Libya is the third Islamic country in a month in which American embassies have been overrun. Neither Pakistan or Libya publicly conducted and condoned the seizure, as Iran did, but their performance has betrayed at the least a reluctance to spring as quickly as possible and necessary to the relief of endangered Americans. Even before the incident in Libya, the State Department had decided to reduce the American profile in 11 Islamic countries out of fear that Americans there might not be protected adequately. Some of the 11 complained that the State Department warning conveyed little confidence in their capacity to run their countries. Yet some of these same governments now indicate with a hurt shrug that it is more than a little unreasonable of Washington to ask them to brave the wrath -- the understandable wrath, it is hinted -- of their aroused masses.

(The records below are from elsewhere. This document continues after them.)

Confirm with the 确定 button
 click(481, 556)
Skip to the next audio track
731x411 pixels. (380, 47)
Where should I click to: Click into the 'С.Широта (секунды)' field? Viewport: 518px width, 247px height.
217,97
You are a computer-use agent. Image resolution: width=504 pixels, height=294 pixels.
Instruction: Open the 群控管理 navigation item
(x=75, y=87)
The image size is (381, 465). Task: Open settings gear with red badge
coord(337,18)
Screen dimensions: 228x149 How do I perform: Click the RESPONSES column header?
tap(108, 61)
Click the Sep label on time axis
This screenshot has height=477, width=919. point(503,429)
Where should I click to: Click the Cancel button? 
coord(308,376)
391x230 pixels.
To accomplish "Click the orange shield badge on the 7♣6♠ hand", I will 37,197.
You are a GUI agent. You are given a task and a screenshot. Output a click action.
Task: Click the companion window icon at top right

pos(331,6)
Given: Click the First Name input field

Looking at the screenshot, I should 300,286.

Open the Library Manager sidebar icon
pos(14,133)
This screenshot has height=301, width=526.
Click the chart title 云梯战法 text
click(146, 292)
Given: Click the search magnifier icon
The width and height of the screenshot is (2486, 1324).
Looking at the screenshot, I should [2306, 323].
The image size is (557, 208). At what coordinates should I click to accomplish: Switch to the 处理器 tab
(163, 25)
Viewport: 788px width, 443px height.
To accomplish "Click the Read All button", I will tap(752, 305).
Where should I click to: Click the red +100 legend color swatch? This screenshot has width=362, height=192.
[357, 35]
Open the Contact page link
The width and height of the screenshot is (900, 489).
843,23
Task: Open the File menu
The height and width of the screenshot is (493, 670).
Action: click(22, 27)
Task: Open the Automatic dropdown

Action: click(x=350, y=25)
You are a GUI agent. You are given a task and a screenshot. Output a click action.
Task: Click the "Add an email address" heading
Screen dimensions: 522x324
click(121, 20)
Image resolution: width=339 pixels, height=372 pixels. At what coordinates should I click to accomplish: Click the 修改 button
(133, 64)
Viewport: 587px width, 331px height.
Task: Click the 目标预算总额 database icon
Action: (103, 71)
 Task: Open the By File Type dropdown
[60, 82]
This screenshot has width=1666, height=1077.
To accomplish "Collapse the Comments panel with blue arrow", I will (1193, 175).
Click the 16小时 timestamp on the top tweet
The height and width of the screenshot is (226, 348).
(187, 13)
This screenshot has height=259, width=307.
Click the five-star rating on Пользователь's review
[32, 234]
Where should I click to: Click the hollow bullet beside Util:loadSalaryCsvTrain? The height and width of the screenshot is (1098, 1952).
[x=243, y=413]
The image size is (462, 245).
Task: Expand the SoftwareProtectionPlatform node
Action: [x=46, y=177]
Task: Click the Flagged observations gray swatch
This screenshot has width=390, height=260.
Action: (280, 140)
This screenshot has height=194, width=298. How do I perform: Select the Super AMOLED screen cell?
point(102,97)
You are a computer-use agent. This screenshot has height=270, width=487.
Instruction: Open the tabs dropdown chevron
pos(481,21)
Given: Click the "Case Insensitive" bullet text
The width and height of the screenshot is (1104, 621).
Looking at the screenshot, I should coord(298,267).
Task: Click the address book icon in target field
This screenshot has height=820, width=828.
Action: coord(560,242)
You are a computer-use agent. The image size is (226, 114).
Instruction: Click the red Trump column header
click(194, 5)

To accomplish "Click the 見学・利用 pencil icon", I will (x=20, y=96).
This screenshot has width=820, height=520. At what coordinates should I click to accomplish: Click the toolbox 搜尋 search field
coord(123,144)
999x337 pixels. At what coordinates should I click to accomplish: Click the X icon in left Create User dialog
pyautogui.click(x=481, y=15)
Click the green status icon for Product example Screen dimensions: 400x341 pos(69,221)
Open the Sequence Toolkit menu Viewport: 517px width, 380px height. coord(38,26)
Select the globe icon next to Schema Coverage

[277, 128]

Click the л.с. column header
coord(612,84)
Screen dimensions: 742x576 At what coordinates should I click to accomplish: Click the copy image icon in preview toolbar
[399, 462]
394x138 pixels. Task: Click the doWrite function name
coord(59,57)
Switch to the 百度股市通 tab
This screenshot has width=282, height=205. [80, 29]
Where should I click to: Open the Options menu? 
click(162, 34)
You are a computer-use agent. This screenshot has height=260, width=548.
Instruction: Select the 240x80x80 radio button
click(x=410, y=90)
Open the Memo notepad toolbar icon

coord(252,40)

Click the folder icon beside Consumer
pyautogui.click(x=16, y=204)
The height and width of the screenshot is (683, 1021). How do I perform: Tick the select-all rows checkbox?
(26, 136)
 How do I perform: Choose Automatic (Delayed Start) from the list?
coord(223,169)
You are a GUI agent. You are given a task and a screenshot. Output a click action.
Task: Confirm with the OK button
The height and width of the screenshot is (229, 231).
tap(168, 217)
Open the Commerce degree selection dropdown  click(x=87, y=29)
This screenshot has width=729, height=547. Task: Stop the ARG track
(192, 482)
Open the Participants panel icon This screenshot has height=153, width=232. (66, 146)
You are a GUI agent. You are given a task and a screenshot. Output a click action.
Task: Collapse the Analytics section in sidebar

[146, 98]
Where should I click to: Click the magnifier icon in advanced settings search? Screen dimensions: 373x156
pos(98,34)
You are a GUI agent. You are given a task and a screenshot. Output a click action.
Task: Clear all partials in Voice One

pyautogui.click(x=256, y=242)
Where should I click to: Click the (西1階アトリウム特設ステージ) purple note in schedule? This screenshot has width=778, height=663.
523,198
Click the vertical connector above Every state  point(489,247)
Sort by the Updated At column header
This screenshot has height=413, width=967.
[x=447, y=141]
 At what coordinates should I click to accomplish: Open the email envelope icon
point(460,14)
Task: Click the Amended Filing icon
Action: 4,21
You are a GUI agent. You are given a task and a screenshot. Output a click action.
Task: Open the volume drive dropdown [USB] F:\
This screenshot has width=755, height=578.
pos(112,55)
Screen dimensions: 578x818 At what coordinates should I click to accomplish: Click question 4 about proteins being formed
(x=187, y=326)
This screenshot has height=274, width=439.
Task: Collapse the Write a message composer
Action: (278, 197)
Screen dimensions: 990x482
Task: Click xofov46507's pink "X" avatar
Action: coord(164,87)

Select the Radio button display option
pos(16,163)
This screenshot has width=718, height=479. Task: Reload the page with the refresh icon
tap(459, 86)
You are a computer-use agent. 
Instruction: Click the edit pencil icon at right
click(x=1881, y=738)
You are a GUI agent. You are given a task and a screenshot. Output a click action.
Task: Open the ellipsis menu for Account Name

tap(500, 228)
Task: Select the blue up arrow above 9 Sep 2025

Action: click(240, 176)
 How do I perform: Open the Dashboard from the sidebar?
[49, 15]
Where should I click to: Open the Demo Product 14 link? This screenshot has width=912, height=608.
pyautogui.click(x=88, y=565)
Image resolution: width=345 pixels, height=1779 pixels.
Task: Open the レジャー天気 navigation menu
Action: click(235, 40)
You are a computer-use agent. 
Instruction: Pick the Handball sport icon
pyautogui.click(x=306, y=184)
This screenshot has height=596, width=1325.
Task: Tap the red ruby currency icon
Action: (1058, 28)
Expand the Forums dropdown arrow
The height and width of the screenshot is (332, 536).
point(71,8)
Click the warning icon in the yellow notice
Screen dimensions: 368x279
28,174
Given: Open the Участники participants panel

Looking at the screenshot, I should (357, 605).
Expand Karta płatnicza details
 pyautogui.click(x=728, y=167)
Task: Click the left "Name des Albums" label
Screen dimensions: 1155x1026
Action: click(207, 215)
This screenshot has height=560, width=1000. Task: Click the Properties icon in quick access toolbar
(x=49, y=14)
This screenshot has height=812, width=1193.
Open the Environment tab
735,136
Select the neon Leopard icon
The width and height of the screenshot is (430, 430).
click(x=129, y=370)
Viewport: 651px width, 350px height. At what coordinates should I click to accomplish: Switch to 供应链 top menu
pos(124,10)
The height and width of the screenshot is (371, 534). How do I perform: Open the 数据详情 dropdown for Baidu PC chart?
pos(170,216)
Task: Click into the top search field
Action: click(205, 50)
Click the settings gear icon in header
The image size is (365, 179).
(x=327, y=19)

In various quarters one hears the suggestion that a "wave" or "tide" of Islamic fervor is washing across the Middle East and that the United States is the natural target of -- if not because of its policy in Iran, then because of the cultural and social disruption brought by American-sponsored modernization, or because of American support of Israel. There is at once a grossness and a false seductiveness to this analysis. No doubt deep currents are stirring in the Mideast (where are they not?) and no doubt the United States has something to do with them. But the concept of a "tide" conceals a host of national distinctions and personal choices. It is absurd to hold the United States culpable, actively or passively, for every Middle East rash. Moreover, an appreciation of the growing pains and political bends of modernizing countries cannot be allowed to blot out the responsibility of their governments for certain minimal duties -- in this instance, the protection of diplomats. An official cop-out is no "Islamic tide."